EXERCISE :: Each record below is to be output with no change at all.

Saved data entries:
☆ ☆ ☆ ☆ ☆ ☆ ☆
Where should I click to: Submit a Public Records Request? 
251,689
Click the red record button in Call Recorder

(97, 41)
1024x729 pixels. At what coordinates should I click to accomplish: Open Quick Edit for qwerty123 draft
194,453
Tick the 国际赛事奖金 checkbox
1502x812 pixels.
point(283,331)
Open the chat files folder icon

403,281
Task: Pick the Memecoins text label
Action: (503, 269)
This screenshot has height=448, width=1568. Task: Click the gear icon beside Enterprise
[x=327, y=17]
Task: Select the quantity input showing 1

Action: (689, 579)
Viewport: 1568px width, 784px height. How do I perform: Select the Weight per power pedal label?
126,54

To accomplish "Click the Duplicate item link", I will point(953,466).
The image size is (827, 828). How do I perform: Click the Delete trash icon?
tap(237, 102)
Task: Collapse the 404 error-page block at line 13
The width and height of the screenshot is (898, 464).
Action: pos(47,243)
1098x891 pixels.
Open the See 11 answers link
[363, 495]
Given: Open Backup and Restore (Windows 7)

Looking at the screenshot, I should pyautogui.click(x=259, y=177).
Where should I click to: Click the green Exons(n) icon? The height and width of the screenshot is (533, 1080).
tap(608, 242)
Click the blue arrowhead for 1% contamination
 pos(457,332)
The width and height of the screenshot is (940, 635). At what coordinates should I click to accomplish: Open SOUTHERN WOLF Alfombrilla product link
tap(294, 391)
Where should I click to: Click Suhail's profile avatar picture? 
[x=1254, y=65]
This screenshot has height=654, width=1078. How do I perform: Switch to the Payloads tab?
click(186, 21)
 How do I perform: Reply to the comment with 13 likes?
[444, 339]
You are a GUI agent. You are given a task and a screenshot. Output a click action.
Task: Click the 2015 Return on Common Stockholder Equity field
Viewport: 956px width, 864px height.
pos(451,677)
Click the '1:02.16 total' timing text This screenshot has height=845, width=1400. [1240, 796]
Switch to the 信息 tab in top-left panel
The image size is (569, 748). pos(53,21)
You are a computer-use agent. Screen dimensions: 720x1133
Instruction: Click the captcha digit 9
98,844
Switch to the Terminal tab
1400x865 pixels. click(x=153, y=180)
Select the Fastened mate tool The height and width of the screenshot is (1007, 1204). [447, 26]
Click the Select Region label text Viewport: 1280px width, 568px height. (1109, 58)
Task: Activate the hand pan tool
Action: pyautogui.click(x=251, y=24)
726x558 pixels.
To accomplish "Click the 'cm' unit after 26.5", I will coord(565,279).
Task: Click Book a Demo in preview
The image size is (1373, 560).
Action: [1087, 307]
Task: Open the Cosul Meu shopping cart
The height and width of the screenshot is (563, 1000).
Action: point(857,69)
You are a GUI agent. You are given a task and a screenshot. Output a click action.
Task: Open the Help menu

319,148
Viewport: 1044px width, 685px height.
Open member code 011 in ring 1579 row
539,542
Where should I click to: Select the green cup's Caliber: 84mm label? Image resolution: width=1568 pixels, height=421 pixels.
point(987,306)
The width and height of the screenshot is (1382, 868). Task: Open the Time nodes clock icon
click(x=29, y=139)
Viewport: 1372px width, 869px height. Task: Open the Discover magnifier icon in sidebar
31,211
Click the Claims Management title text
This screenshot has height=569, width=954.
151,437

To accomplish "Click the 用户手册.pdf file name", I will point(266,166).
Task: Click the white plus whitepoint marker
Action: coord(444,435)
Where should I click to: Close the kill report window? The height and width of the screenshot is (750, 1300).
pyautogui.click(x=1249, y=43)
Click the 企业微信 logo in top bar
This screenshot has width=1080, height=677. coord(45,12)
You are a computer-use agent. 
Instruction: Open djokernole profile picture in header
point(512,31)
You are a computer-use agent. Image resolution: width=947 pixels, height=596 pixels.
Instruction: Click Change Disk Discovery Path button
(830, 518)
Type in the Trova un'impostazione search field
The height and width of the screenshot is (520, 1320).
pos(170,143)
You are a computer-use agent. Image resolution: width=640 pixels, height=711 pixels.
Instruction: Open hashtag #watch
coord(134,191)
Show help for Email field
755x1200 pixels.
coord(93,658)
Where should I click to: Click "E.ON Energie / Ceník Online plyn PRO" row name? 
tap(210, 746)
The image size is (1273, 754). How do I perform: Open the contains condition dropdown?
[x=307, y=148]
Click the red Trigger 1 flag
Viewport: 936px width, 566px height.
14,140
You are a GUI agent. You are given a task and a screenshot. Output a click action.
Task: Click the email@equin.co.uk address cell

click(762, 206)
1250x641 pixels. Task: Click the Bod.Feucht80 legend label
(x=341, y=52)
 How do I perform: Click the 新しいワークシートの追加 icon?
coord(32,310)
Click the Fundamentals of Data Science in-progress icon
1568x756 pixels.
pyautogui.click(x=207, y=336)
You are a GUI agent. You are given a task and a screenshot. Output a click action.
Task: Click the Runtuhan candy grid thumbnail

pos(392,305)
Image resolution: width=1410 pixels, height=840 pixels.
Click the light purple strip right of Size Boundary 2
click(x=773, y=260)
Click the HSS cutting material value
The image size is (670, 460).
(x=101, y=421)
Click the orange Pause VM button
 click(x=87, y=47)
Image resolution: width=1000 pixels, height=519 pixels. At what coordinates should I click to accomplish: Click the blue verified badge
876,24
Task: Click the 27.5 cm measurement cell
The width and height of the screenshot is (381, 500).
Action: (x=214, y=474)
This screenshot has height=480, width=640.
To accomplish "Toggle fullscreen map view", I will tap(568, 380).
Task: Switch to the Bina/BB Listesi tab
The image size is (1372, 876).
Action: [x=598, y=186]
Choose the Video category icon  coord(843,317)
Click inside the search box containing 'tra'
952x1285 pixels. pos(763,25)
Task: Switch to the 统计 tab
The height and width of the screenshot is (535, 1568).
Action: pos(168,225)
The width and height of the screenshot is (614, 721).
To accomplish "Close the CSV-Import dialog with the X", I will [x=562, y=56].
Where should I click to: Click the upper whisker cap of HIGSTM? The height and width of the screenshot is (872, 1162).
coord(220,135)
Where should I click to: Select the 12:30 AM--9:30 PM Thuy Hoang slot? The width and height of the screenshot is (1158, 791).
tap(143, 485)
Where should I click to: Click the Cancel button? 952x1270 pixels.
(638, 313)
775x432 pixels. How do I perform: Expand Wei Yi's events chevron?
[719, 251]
☆ ☆ ☆ ☆ ☆ ☆ ☆
TASK SOLUTION ::
Where should I click to: Submit a Public Records Request? 
251,689
Click the red record button in Call Recorder

(97, 41)
1024x729 pixels. At what coordinates should I click to accomplish: Open Quick Edit for qwerty123 draft
194,453
Tick the 国际赛事奖金 checkbox
1502x812 pixels.
point(283,331)
Open the chat files folder icon

403,281
Task: Pick the Memecoins text label
Action: (503, 269)
This screenshot has height=448, width=1568. Task: Click the gear icon beside Enterprise
[x=327, y=17]
Task: Select the quantity input showing 1

Action: (689, 579)
Viewport: 1568px width, 784px height. How do I perform: Select the Weight per power pedal label?
126,54

To accomplish "Click the Duplicate item link", I will point(953,466).
The image size is (827, 828). How do I perform: Click the Delete trash icon?
tap(237, 102)
Task: Collapse the 404 error-page block at line 13
The width and height of the screenshot is (898, 464).
Action: pos(47,243)
1098x891 pixels.
Open the See 11 answers link
[363, 495]
Given: Open Backup and Restore (Windows 7)

Looking at the screenshot, I should pyautogui.click(x=259, y=177).
Where should I click to: Click the green Exons(n) icon? The height and width of the screenshot is (533, 1080).
tap(608, 242)
Click the blue arrowhead for 1% contamination
 pos(457,332)
The width and height of the screenshot is (940, 635). At what coordinates should I click to accomplish: Open SOUTHERN WOLF Alfombrilla product link
tap(294, 391)
Where should I click to: Click Suhail's profile avatar picture? 
[x=1254, y=65]
This screenshot has height=654, width=1078. How do I perform: Switch to the Payloads tab?
click(186, 21)
 How do I perform: Reply to the comment with 13 likes?
[444, 339]
You are a GUI agent. You are given a task and a screenshot. Output a click action.
Task: Click the 2015 Return on Common Stockholder Equity field
Viewport: 956px width, 864px height.
pos(451,677)
Click the '1:02.16 total' timing text This screenshot has height=845, width=1400. [1240, 796]
Switch to the 信息 tab in top-left panel
The image size is (569, 748). pos(53,21)
You are a computer-use agent. Screen dimensions: 720x1133
Instruction: Click the captcha digit 9
98,844
Switch to the Terminal tab
1400x865 pixels. click(x=153, y=180)
Select the Fastened mate tool The height and width of the screenshot is (1007, 1204). [447, 26]
Click the Select Region label text Viewport: 1280px width, 568px height. (1109, 58)
Task: Activate the hand pan tool
Action: pyautogui.click(x=251, y=24)
726x558 pixels.
To accomplish "Click the 'cm' unit after 26.5", I will coord(565,279).
Task: Click Book a Demo in preview
The image size is (1373, 560).
Action: [1087, 307]
Task: Open the Cosul Meu shopping cart
The height and width of the screenshot is (563, 1000).
Action: point(857,69)
You are a GUI agent. You are given a task and a screenshot. Output a click action.
Task: Open the Help menu

319,148
Viewport: 1044px width, 685px height.
Open member code 011 in ring 1579 row
539,542
Where should I click to: Select the green cup's Caliber: 84mm label? Image resolution: width=1568 pixels, height=421 pixels.
point(987,306)
The width and height of the screenshot is (1382, 868). Task: Open the Time nodes clock icon
click(x=29, y=139)
Viewport: 1372px width, 869px height. Task: Open the Discover magnifier icon in sidebar
31,211
Click the Claims Management title text
This screenshot has height=569, width=954.
151,437

To accomplish "Click the 用户手册.pdf file name", I will point(266,166).
Task: Click the white plus whitepoint marker
Action: coord(444,435)
Where should I click to: Close the kill report window? The height and width of the screenshot is (750, 1300).
pyautogui.click(x=1249, y=43)
Click the 企业微信 logo in top bar
This screenshot has width=1080, height=677. coord(45,12)
You are a computer-use agent. 
Instruction: Open djokernole profile picture in header
point(512,31)
You are a computer-use agent. Image resolution: width=947 pixels, height=596 pixels.
Instruction: Click Change Disk Discovery Path button
(830, 518)
Type in the Trova un'impostazione search field
The height and width of the screenshot is (520, 1320).
pos(170,143)
You are a computer-use agent. Image resolution: width=640 pixels, height=711 pixels.
Instruction: Open hashtag #watch
coord(134,191)
Show help for Email field
755x1200 pixels.
coord(93,658)
Where should I click to: Click "E.ON Energie / Ceník Online plyn PRO" row name? 
tap(210, 746)
The image size is (1273, 754). How do I perform: Open the contains condition dropdown?
[x=307, y=148]
Click the red Trigger 1 flag
Viewport: 936px width, 566px height.
14,140
You are a GUI agent. You are given a task and a screenshot. Output a click action.
Task: Click the email@equin.co.uk address cell

click(762, 206)
1250x641 pixels. Task: Click the Bod.Feucht80 legend label
(x=341, y=52)
 How do I perform: Click the 新しいワークシートの追加 icon?
coord(32,310)
Click the Fundamentals of Data Science in-progress icon
1568x756 pixels.
pyautogui.click(x=207, y=336)
You are a GUI agent. You are given a task and a screenshot. Output a click action.
Task: Click the Runtuhan candy grid thumbnail

pos(392,305)
Image resolution: width=1410 pixels, height=840 pixels.
Click the light purple strip right of Size Boundary 2
click(x=773, y=260)
Click the HSS cutting material value
The image size is (670, 460).
(x=101, y=421)
Click the orange Pause VM button
 click(x=87, y=47)
Image resolution: width=1000 pixels, height=519 pixels. At what coordinates should I click to accomplish: Click the blue verified badge
876,24
Task: Click the 27.5 cm measurement cell
The width and height of the screenshot is (381, 500).
Action: (x=214, y=474)
This screenshot has height=480, width=640.
To accomplish "Toggle fullscreen map view", I will tap(568, 380).
Task: Switch to the Bina/BB Listesi tab
The image size is (1372, 876).
Action: [x=598, y=186]
Choose the Video category icon  coord(843,317)
Click inside the search box containing 'tra'
952x1285 pixels. pos(763,25)
Task: Switch to the 统计 tab
The height and width of the screenshot is (535, 1568).
Action: pos(168,225)
The width and height of the screenshot is (614, 721).
To accomplish "Close the CSV-Import dialog with the X", I will [x=562, y=56].
Where should I click to: Click the upper whisker cap of HIGSTM? The height and width of the screenshot is (872, 1162).
coord(220,135)
Where should I click to: Select the 12:30 AM--9:30 PM Thuy Hoang slot? The width and height of the screenshot is (1158, 791).
tap(143, 485)
Where should I click to: Click the Cancel button? 952x1270 pixels.
(638, 313)
775x432 pixels. How do I perform: Expand Wei Yi's events chevron?
[719, 251]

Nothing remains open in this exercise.